United Future New Zealand Minority Report On New Zealand Superannuation Bill

United Future leader, Hon Peter Dunne, has produced a minority report on the Finance and Expenditure Committee's report on the Government's Bill establishing the New Zealand Superannuation Fund. His report, which has been included in the official report on the Bill, and which sets out the basis of United Future's support for the legislation, is reproduced here as follows:

United Future New Zealand Minority Report on New Zealand Superannuation Bill

United Future New Zealand's support for the New Zealand Superannuation Bill does not imply satisfaction with all of the Bill's provisions.

Issues such as the impact of the New Zealand Superannuation Fund on savings patterns; and its overall impact on the operation and performance of the New Zealand economy raise concerns which will require careful ongoing consideration by future Parliaments.

While it is arguable that the Bill's implicit trade-off between the establishment of the Fund, and, for example, the scope for future tax reductions is acceptable to New Zealanders at present, it is impossible to speculate what the public view might be in 10, 15, or 20 years time. Indeed, it is even impossible to know whether the Fund will exist that long into the future, as these are matters for future Parliaments and Governments to determine.

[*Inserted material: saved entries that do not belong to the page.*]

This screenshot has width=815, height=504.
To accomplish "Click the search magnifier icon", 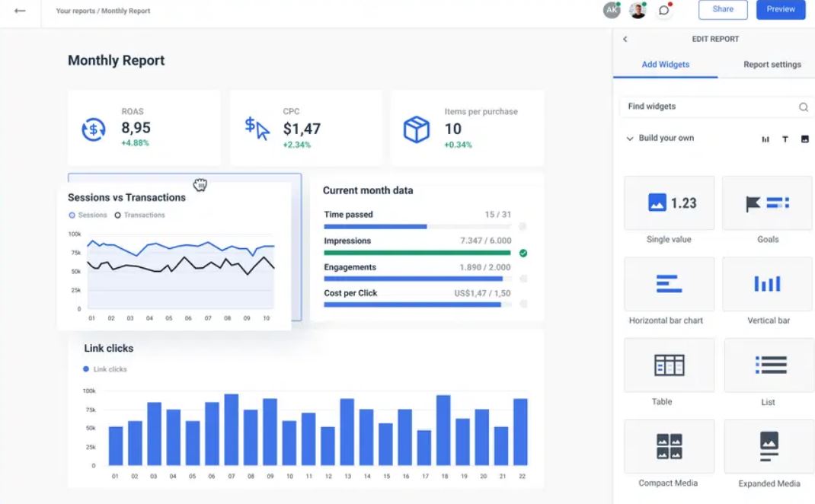I will coord(803,107).
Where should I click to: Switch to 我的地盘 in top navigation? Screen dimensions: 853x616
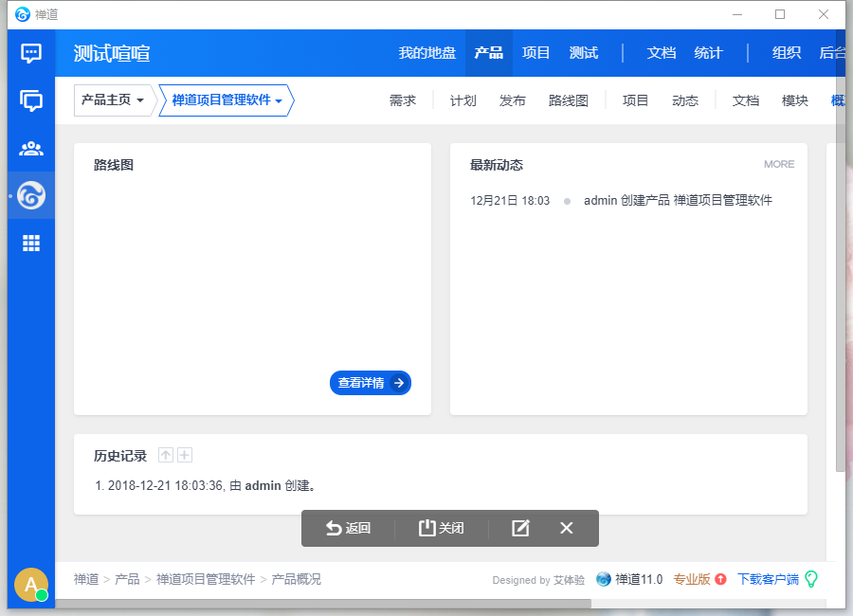[427, 53]

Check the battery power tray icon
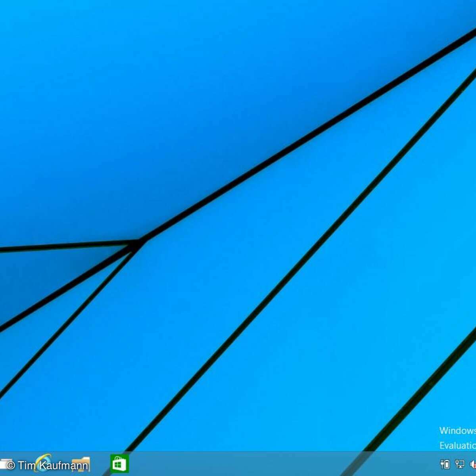(x=445, y=464)
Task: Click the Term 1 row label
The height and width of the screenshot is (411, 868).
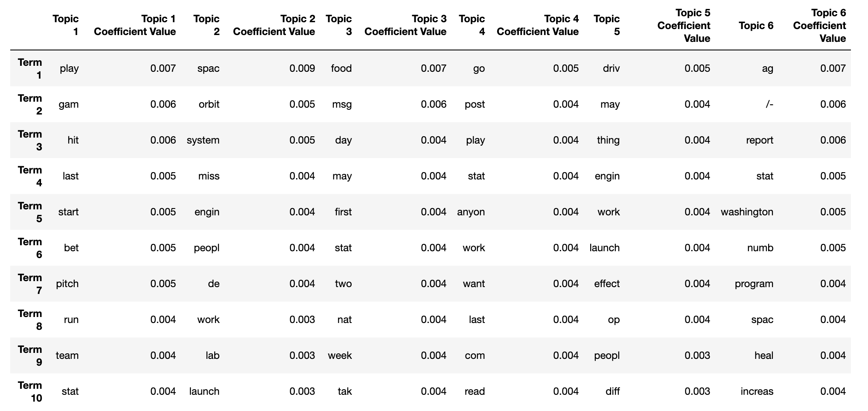Action: tap(30, 69)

However, it is United Future's strongly held view that these issues are secondary to the imperative of establishing a stable and certain environment for the ongoing provision of the publicly funded portion of superannuation. The history of the last 25 years on this issue has been completely unsatisfactory, and no political party has emerged with credit.

The New Zealand Superannuation Bill provides an opportunity to establish a measure of certainty over long term provision and funding that Parliament should not pass up. More importantly, having established that platform, the Bill then opens up the wider opportunity for genuine multi-party discussions on the future design of New Zealand superannuation.

United Future's view is that the only effective guarantor of a viable New Zealand superannuation scheme into the future is a robust multi-party agreement, enshrined in an Accord, or its equivalent, and that these discussions must now begin in earnest. This Bill should be seen as the first step in that process, and that is the sole basis of United Future's support for it.